Como ya he mencionado, sus milagros registrados son en su mayoría casos de firása, un término equivalente a la clarividencia. Siendo un efecto de la luz que Dios pone en el corazón purificado, firása se considera entre los «dones» (karámát) del santo y se acepta como evidencia de santidad. Había dos amigos, un sastre y un tejedor, que afirmaban obstinadamente que Abú Sa‘íd era un impostor. Un día dijeron: «Este hombre pretende tener el don de los milagros. Vayamos a verlo, y si sabe qué oficio sigue cada uno de nosotros, entonces sabremos que su afirmación es verdadera». Se disfrazaron y fueron a ver al Shaykh. Tan pronto como su mirada se posó en ellos, dijo:
En el falak hay dos artesanos [6],
Uno un sastre, uno un tejedor.
Entonces dijo, señalando al sastre:
Éste confecciona túnicas para príncipes.
Y señalando al tejedor:
Éste teje lanas negras solamente.
Ambos estaban cubiertos de confusión y cayeron a los pies del Shaykh y se arrepintieron de su incredulidad [7].

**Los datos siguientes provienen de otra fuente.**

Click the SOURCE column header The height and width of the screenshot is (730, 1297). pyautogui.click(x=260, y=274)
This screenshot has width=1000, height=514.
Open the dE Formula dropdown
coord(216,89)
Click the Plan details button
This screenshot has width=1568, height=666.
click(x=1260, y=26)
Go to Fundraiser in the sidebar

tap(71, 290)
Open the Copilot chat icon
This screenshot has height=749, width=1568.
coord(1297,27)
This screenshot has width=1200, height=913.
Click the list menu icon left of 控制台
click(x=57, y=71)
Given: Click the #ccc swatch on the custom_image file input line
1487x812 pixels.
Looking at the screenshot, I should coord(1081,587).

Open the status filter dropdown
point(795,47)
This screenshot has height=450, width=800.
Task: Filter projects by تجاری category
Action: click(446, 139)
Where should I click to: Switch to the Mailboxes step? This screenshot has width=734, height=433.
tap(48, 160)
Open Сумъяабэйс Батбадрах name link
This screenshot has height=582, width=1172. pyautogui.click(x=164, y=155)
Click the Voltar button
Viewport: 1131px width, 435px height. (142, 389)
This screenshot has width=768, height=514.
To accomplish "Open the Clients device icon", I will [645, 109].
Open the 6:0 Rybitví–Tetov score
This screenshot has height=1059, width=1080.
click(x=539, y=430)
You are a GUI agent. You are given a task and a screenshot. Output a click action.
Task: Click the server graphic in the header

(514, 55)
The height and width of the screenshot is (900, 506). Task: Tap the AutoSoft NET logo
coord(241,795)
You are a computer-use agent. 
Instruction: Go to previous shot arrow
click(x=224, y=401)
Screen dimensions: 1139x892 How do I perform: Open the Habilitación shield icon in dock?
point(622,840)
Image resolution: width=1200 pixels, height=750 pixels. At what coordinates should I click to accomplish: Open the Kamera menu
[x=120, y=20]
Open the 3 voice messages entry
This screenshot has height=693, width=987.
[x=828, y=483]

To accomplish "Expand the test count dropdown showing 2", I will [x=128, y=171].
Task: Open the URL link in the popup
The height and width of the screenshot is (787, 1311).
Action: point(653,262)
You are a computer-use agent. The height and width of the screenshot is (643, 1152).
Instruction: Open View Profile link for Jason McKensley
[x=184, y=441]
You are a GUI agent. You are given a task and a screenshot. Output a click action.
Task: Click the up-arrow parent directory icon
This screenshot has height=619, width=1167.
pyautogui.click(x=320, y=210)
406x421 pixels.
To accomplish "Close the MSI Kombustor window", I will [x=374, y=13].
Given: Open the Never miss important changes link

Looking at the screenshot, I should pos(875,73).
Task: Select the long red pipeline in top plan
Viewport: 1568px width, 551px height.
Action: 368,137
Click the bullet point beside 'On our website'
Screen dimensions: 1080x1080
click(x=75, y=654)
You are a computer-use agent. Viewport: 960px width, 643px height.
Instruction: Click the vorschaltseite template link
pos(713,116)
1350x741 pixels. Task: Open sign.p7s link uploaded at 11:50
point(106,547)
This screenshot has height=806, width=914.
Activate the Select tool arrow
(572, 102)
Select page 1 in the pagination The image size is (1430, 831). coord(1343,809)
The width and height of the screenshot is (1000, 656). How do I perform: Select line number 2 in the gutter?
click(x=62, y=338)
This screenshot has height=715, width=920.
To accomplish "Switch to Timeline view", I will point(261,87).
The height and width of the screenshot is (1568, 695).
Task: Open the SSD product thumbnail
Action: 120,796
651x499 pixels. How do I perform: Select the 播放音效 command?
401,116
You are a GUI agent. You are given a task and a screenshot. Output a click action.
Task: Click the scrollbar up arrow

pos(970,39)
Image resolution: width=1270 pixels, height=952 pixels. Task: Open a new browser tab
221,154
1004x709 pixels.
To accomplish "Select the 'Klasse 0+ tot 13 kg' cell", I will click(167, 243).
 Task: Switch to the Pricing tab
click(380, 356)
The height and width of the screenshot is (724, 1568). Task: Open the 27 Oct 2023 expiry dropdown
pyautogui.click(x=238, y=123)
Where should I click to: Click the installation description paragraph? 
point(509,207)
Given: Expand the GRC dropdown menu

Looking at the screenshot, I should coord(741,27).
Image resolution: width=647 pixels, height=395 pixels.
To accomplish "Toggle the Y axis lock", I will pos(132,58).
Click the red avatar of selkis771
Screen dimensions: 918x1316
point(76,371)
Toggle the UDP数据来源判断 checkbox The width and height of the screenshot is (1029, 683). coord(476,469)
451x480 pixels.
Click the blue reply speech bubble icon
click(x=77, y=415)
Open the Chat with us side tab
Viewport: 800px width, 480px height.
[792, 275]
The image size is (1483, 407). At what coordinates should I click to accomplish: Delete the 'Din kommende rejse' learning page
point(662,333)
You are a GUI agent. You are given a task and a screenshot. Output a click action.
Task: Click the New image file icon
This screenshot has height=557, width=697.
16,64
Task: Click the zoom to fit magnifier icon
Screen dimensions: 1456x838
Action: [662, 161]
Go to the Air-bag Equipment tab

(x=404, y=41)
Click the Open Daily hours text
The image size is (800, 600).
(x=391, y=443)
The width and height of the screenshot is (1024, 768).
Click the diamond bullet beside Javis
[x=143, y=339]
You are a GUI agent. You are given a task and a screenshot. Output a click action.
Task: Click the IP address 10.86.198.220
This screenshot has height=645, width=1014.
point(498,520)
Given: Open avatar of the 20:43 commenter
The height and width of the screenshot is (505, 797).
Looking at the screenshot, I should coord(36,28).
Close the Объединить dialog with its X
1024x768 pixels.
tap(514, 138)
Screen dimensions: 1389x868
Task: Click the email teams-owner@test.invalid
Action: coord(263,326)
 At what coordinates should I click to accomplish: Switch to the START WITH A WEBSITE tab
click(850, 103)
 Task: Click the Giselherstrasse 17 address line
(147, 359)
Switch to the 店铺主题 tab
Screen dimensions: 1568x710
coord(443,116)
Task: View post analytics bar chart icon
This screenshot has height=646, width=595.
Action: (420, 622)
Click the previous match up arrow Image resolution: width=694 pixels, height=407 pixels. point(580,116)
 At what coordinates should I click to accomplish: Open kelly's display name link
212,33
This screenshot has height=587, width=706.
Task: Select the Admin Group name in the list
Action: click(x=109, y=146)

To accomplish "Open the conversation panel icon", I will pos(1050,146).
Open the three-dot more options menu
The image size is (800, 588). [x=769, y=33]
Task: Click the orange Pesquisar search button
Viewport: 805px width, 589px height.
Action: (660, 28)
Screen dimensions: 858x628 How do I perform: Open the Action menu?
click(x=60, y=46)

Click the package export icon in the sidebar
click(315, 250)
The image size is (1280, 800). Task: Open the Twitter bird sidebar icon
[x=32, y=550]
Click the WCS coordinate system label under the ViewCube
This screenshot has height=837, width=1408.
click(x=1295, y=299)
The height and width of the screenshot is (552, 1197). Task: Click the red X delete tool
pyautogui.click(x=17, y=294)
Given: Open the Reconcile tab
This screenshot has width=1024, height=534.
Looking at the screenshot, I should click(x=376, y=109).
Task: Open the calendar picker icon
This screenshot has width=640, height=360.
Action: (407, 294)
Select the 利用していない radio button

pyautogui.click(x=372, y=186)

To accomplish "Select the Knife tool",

Los musulmanes atribuyen a la firása, y por tanto a una fuente divina, todos los fenómenos de la telepatía, la lectura del pensamiento y la clarividencia. En el curso de este ensayo he tenido ocasión de traducir varios testimonios de que Abú Sa‘íd estaba ricamente dotado de estos «dones» y de que se ganó su reputación de santo al exhibirlos en público. No cabe ninguna duda de que realmente los poseía o, al menos, convenció a un gran número [p. 69] de personas de que así lo creían; de lo contrario, las tradiciones que los atestiguan no habrían ocupado tanto espacio en su leyenda; pero cuando examinamos casos particulares, descubrimos que las pruebas son débiles tanto desde un punto de vista científico como desde el punto de vista de la probabilidad. Tales consideraciones, sobra decirlo, no sólo no tienen influencia en la creencia de los musulmanes en los fenómenos ocultos, sino que ni siquiera entran en su mente. En las páginas anteriores aparecen muchas historias que ilustran los poderes de firása de Abú Sa‘íd, y sería inútil dar más ejemplos. Los siguientes extractos conmemoran algunos milagros de una clase diferente.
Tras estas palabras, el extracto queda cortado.